The amendment codified the necessary requirements for a new form of non-contentious court proceedings regarding an order to disclose sender information, including outlining the criteria for establishing the clarity of rights infringement. The objective was to facilitate the process for victims to file court orders that would compel ISPs to disclose user information. Armed with the users' identities, victims can pursue legal action, seeking injunctions and damages.
Having gone into effect in October 2022, the IP court this year has overruled three lower court judgements that denied BitTorrent disclosure orders, all cases brought by adult content producer Prestige against the telecom company SoftBank.
— Seeing the forest for the trees —
Prestige contended that unidentified infringers violated its “exclusive right to transmit to the public” protected under Copyright Act Article 23, by making available for transmission copies of its videos through BitTorrent. The law prohibits a fairly wide range of acts that make copyrighted works available for transmission via automatic public transmission.
The Tokyo District Court in the three verdicts dismissed Prestige’s claim. Based on the amended ISP liability limitation law, it argued that BitTorrent communication such as “handshakes”— initial communication between peers to establish connection and exchange information about files being shared — and “unchoke”— confirming to other peers the capability of uploading file pieces — do not by themselves constitute an infringement as stipulated in the revised ISP liability limitation law.

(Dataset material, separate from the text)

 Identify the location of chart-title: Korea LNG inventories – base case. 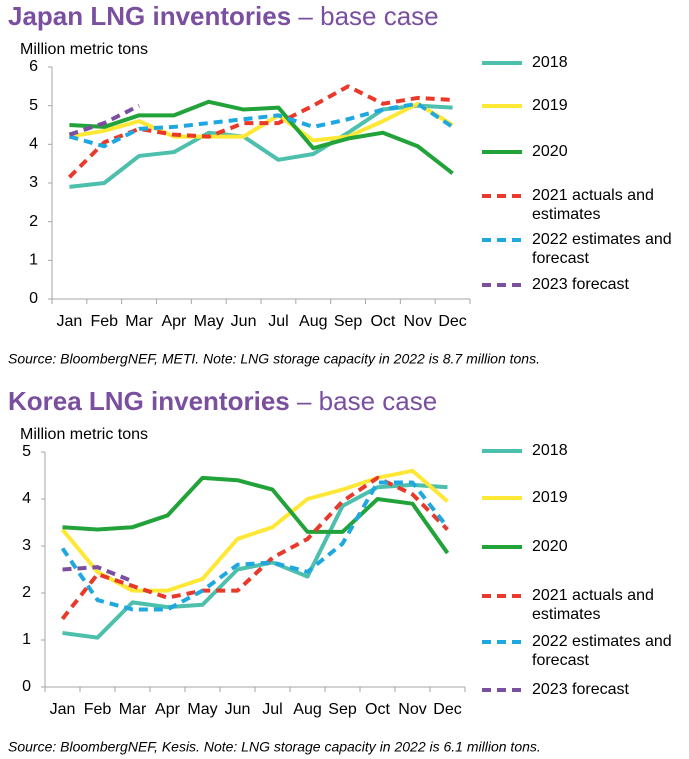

Because Prestige was seeking disclosure of unidentified users who were discovered by P2P surveillance software that communicated with the users on these levels, determination of an infringement at these points were necessary for the court to issue disclosure orders.
While the lower court saw information transmitted in the various stages of BitTorrent filesharing that didn’t include the actual copyrighted file pieces as falling short of infringement, the IP court took a more holistic approach.
“Focusing solely on individual pieces that were subject to public transmission and requiring that each piece itself be playable and directly convey the essential features of the expression in order to find copyright infringement (public transmission rights) is a ‘can't see the forest for the trees’ approach that inevitably undermines the protection of public transmission rights,” the IP court said.
Such a narrow reading of infringement means copyright holders “would be burdened with the significant task of having to continuously monitor the network in order to exercise their rights in accordance with the actual infringement situation,” the IP court said, which goes against the spirit of the amended ISP law, which aims to enable user identification so victims can seek appropriate remedies for their rights.
— User risk —
The IP court’s decision to weigh rights infringement over privacy and confidentiality in issuing filesharing user disclosure isn’t likely to impact damages per se.
In an April 2022 ruling on a similar adult content BitTorrent infringement case, the IP court put damages at around 20,000 yen ($133) to 60,000 yen per individual. The calculation was roughly derived by multiplying the download price charged by the content provider and the number of times it was downloaded.
While the court’s determination of individual financial cost may not amount to much, it also didn’t let off the hook users who claimed that they didn’t understand that downloading entailed taking part in a network of uploading those files.
Reasoning that downloaders were at least “aware or could have easily recognized” that they were simultaneously enabling the transmission, the court said they were “at least negligent in enabling the transmission of the files in question.”